Na roda sempre a girar
O tempo não pode parar.

O tempo foge no tempo
Sem tempo para observar
O tempo na roda a passar.

O tempo do nosso tempo
É tempo de educar!
É tempo de ao tempo ensinar
Que é preciso, no tempo,
Ter tempo para rir e brincar;
E tempo para sonhar.
O tempo não volta a passar!
Jeracina Gonçalves - Barcelos/Portugal
in JANELA ABERTA












quinta-feira, abril 12, 2018

ORAÇÃO


Por entre as vertentes da razão
Desce um rio fluente de tirania e de traição
Submerge os valores do bem e da verdade
Afirma este mundo de destroços e aflição
De irmão contra irmão.
E esta demolição permanente do Ser
Inscreve-se na norma do viver...

Vem, Senhor! 
Renasce no coração ímpio
Que fomenta tal ordem e tal guerra
na Terra
Esta luxúria ensanguentada
A escorrer de calçada em calçada
E dela recebe renda.
Traz-lhe a bênção do amor e da remissão
E faz crescer canteiros floridos de AMOR
A espargir em seu redor
O perfume da reconstrução
De um mundo de amor e de perdão
Onde todos possam ser
E ter
Paz, alegria, saúde, amor e pão.
Jeracina Gonçalves
11/04/2018

sábado, abril 07, 2018


Hoje o meu  coração está triste. Amachucado. Sangra.
Duas pessoas queridas partiram para sempre. Deixaram nele um buraco fundo a gotejar tristeza e solidão. 
Ambos doentes há tempos, com doenças graves, era este  o desfecho esperado, mas que nunca se espera verdadeiramente.  É sempre um choque, uma dor profunda que nos atinge.
Cheguei há pouco do funeral de um: amigo de longa data, embora ultimamente, por circunstâncias impostas pela  vida, não nos víssemos muito, e recebi, de seguida, a notícia da partida de uma amiga de longa data também. E assim vamos perdendo pedaços do todo que somos. Cada amigo ou amiga que parte leva um pouquinho de nós. 


...O PRINCIPIO OU O FIM?


A vida e a morte caminham unidas.
São os extremos opostos do fio
que adivinho tão ténue, tão frágil
Do fio que é a vida!
A morte é da vida fatal destino.

Rio, choro, zango-me, brinco

Mas que sou eu?
Por que estou aqui?
A morte está ali, à espreita, pronta a
saltar-me, a agarrar-me
Que importa o que eu quero?
Que importa o que eu sinto?

Num minuto vivo, feliz, sorridente
entre os amigos e entes queridos.
No outro... não estou.
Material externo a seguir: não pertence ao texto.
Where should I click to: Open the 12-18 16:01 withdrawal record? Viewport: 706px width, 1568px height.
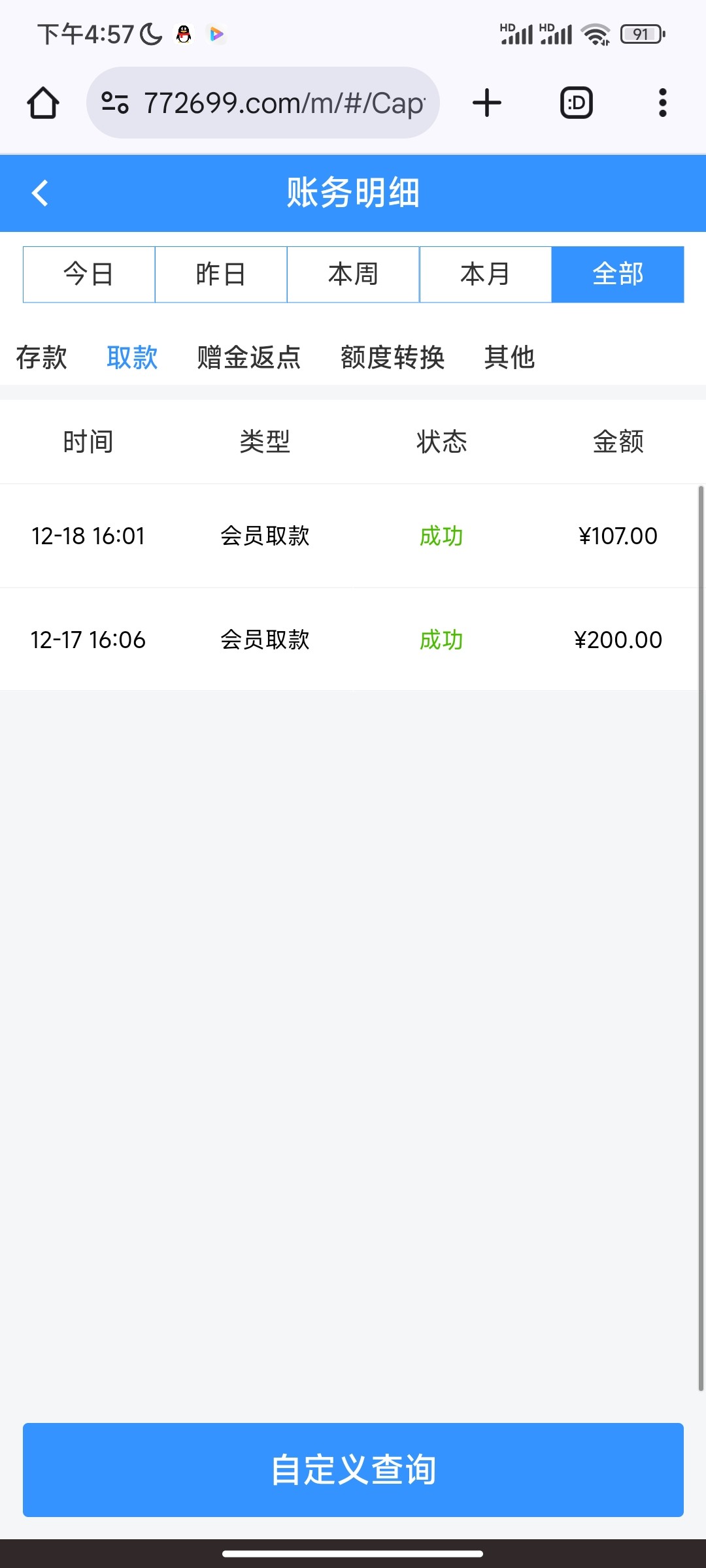tap(353, 536)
Para sempre parti.
Que sou eu, afinal? Por que estou aqui?
Que imenso poder comanda meu ser
que assim me governa e é dono de mim?!
A morte é da vida um princípio
Ou é o fim?!                    

                                                                    
Jeracina Gonçalves
Barcelos/Portugal, 07/04/2018





 




segunda-feira, abril 02, 2018


Barca do Lago: "Sra. Peliteiro", restaurante à beira do Cávado,  onde  o rio  adormece qual lago de águas serenas a refletir o azul, da abóbada celeste, sarapintado de pequenas manchas  de neve - no dia de hoje -, e o verde viçoso salpicado  de pequenos laguinhos põe no coração a  esperança e a renovação que o  simbolismo da Páscoa reflete. Tive aqui o meu  almoço de Páscoa. Gostei da comida. Mas mais do que a comida, seduziu-me  este local aprazível a emanar paz e serenidade.